Boundary Conditions:

1. v_z(R_o) = 0
2. v_z(R_i) = W

Homework Equations

(1/r) d/dr [r dv_z/dr] = 0 (from previous problem)

Let v = dv_z / dr

d/dr [r v] = 0

r v = c₁

v = c₁ / r

v_z = c₁ ln r + c₂

BC 1:

0 = c₁ ln R_o + c₂

c₂ = - c₁ ln R_o

BC 2:

W = c₁ ln R_i - c₁ ln R_o

W = c₁ (ln R_i - ln R_o)

W = c₁ ln(R_i/R_o)

c₁ = W / ln(R_i/R_o)

My Soultion:

v_z = (W ln r) / (ln(R_i/R_o) - (W ln R_o)/ln(R_i/R_o)

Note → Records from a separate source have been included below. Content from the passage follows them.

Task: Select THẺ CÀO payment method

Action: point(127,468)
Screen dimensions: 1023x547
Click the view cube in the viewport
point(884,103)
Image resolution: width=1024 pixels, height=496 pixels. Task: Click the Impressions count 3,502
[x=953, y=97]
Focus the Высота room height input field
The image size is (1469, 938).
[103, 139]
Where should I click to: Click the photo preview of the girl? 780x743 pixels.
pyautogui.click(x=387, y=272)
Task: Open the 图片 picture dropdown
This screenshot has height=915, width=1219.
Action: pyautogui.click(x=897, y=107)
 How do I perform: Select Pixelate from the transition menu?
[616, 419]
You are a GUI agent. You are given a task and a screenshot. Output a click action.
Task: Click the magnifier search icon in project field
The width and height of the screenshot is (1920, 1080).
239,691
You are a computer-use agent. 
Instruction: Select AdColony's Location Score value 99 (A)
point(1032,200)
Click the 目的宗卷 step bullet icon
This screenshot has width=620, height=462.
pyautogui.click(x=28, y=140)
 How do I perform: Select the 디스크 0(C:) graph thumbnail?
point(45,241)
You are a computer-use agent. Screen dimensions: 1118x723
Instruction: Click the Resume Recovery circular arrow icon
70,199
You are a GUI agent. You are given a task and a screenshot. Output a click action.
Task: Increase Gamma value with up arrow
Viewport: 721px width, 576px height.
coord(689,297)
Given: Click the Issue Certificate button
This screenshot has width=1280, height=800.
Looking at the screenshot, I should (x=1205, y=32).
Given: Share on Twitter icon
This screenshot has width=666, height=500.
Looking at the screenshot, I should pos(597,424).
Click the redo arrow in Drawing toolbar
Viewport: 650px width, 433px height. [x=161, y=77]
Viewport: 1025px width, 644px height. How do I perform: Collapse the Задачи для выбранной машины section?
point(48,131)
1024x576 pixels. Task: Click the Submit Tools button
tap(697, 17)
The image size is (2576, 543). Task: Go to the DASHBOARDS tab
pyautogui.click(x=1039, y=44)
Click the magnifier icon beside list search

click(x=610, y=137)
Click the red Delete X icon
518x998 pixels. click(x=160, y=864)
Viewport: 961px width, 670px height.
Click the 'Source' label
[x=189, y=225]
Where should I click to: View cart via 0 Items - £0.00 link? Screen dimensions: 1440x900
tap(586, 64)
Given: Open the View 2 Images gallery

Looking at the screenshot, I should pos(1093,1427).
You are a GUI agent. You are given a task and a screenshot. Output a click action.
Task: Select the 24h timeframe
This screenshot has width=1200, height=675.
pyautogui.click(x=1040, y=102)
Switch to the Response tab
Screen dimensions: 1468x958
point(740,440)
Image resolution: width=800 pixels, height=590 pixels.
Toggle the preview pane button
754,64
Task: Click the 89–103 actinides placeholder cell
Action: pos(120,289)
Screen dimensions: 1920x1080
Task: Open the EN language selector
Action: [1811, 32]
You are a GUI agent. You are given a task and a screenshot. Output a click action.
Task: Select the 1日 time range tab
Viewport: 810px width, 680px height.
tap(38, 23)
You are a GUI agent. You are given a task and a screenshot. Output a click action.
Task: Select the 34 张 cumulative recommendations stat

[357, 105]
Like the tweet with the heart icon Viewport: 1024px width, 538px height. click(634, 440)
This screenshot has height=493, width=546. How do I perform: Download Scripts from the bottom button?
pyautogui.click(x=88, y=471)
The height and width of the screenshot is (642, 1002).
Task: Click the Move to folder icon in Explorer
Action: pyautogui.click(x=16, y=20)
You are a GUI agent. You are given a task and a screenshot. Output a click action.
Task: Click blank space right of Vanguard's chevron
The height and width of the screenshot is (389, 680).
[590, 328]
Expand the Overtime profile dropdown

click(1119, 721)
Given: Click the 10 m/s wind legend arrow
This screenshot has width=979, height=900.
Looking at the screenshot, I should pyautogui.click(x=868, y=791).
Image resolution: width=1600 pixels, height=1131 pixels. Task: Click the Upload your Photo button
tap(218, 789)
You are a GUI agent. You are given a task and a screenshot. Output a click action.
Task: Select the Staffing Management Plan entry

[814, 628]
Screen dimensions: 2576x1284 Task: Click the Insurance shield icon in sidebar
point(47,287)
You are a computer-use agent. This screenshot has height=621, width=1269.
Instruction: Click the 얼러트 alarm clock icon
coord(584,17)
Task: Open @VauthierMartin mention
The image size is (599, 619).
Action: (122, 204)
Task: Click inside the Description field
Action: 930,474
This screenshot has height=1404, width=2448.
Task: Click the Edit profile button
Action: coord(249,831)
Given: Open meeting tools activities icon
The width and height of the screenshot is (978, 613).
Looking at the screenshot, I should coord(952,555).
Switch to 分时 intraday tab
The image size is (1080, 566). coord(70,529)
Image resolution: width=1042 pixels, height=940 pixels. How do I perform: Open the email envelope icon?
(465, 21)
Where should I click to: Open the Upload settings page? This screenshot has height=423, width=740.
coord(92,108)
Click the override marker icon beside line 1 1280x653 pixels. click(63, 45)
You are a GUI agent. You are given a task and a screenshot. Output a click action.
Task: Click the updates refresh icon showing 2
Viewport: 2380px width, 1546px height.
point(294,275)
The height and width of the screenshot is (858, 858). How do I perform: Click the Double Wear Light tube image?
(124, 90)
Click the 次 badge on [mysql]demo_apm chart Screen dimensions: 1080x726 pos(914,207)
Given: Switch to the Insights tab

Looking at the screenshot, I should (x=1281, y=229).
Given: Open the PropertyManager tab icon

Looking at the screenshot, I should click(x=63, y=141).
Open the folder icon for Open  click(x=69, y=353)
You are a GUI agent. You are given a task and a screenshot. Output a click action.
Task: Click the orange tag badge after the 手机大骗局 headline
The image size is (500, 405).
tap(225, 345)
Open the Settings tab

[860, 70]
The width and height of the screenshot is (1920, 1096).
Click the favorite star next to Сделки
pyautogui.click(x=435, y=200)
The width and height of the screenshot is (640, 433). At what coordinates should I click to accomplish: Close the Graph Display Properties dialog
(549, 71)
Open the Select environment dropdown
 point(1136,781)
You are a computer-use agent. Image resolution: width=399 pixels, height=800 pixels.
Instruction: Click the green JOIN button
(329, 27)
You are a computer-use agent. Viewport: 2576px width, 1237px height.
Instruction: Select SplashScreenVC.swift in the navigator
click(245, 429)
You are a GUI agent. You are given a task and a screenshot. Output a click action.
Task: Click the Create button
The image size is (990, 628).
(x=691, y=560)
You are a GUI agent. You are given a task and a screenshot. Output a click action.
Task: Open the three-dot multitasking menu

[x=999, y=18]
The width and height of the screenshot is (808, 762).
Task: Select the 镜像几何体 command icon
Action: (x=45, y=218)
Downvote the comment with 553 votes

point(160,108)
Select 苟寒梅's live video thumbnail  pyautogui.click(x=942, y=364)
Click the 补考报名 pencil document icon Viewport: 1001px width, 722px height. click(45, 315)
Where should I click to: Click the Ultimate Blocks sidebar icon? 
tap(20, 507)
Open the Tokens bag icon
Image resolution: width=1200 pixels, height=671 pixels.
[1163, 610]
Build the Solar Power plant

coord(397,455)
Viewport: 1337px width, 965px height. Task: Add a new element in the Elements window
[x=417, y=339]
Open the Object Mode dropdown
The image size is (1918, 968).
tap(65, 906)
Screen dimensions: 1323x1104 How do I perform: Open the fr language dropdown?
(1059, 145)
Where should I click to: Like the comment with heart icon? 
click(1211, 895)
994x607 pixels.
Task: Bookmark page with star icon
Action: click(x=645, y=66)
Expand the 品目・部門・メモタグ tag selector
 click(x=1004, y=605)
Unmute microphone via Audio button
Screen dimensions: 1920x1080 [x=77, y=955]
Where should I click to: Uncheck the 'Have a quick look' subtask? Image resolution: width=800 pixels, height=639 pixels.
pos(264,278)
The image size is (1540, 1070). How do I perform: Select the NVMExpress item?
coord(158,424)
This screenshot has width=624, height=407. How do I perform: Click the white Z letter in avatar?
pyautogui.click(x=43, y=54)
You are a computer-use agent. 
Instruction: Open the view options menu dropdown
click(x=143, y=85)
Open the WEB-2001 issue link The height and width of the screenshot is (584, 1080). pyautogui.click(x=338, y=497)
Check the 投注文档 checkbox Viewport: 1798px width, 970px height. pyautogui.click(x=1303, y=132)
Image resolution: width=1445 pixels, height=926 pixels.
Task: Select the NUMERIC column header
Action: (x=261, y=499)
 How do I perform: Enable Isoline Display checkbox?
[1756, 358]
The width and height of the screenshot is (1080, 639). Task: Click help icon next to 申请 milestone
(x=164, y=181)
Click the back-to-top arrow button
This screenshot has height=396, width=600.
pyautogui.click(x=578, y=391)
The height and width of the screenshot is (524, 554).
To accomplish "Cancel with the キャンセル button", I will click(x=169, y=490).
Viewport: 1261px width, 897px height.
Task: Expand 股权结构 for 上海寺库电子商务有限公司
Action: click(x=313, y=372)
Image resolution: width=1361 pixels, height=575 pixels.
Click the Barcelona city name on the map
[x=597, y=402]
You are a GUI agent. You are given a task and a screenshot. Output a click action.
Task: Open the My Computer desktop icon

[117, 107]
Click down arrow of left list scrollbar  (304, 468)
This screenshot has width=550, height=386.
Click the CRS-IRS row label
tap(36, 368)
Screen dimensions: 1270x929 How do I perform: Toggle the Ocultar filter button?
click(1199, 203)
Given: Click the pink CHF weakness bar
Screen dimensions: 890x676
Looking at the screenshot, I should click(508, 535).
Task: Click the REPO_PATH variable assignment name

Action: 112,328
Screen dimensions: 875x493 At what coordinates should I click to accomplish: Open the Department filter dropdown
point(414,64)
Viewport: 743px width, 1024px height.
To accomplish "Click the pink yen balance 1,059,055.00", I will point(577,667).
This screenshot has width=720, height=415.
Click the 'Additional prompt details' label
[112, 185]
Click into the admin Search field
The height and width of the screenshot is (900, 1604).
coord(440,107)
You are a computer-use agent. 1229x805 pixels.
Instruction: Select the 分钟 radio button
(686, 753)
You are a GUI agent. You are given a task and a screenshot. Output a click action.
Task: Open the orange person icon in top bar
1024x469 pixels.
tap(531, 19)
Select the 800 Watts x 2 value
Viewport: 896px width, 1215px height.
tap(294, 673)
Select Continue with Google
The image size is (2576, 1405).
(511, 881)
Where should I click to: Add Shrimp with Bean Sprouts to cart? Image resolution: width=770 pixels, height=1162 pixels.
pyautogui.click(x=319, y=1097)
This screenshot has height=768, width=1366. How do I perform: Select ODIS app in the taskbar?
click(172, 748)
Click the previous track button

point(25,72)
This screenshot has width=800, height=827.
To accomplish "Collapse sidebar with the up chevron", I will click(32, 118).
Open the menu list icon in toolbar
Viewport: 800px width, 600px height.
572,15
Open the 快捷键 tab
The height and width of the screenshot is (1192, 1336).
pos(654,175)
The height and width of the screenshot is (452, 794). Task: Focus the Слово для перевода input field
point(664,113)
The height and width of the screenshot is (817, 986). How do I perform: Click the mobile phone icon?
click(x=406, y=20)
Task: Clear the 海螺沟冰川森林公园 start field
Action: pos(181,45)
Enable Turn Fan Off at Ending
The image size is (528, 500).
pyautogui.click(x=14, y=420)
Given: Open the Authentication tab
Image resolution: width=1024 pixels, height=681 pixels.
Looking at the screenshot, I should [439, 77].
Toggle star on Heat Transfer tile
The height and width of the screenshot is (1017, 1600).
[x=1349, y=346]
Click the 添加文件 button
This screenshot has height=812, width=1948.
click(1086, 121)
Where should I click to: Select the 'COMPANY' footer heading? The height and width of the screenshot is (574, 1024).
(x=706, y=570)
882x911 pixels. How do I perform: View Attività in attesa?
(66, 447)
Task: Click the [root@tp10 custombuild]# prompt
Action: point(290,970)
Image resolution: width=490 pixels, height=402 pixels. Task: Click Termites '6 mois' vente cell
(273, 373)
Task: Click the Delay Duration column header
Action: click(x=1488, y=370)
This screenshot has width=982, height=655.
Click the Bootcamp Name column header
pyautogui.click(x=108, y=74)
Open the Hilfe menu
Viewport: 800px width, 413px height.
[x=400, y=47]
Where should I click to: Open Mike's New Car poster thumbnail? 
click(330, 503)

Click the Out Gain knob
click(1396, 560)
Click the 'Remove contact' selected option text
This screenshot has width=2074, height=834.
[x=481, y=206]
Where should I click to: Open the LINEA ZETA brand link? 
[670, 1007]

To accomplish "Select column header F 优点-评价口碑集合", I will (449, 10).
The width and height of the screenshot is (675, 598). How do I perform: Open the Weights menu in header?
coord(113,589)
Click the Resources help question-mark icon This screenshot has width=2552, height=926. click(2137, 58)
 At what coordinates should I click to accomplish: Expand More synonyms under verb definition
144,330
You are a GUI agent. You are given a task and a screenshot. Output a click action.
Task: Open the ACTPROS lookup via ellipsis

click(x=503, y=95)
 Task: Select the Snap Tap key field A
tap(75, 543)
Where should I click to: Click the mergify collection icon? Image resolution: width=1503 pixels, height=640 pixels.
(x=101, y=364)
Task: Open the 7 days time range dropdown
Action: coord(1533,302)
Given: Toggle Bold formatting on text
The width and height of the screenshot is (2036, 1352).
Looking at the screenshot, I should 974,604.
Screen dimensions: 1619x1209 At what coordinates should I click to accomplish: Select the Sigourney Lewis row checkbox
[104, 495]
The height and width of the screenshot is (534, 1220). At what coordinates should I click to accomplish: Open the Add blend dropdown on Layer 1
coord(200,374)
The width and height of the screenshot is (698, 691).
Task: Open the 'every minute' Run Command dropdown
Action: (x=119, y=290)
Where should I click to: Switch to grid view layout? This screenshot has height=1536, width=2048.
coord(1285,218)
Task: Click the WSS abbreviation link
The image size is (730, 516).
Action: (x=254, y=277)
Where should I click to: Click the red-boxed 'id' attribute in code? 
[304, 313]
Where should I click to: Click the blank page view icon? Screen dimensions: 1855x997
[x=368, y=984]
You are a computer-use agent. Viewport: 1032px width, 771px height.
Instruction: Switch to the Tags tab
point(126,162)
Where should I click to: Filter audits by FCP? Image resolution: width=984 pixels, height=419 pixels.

v_z = W[ln (r / R_o) / ln(R_i/R_o)]


Unfortunately, the answer key says it should be:

v_z = W [ln (R_o / r) / ln(R_o/R_i)]

So I am close but no cigar. I have recompleted this problem several times and keep arriving at the same solution. Can anyone point out my mistake?

 

[foxjwill]

Actually, the two answers are equivalent! Recall that

\frac{\ln\left(\frac{1}{a}\right)}{\ln\left(\frac{1}{b}\right)} = \frac{\ln\left(a^{-1}\right)}{\ln\left(b^{-1}\right)} = \frac{-\ln{a}}{-\ln{b}} = \frac{\ln{a}}{\ln{b}}​

 

[Wildcat04]

Hrmmm...I always forget about identities, weither it be sin / cos or in this case natural logs.

Thank you foxjwill, I thought this was an easy one but I couldn't figure out how to get the correct answer, when, all along, I had it!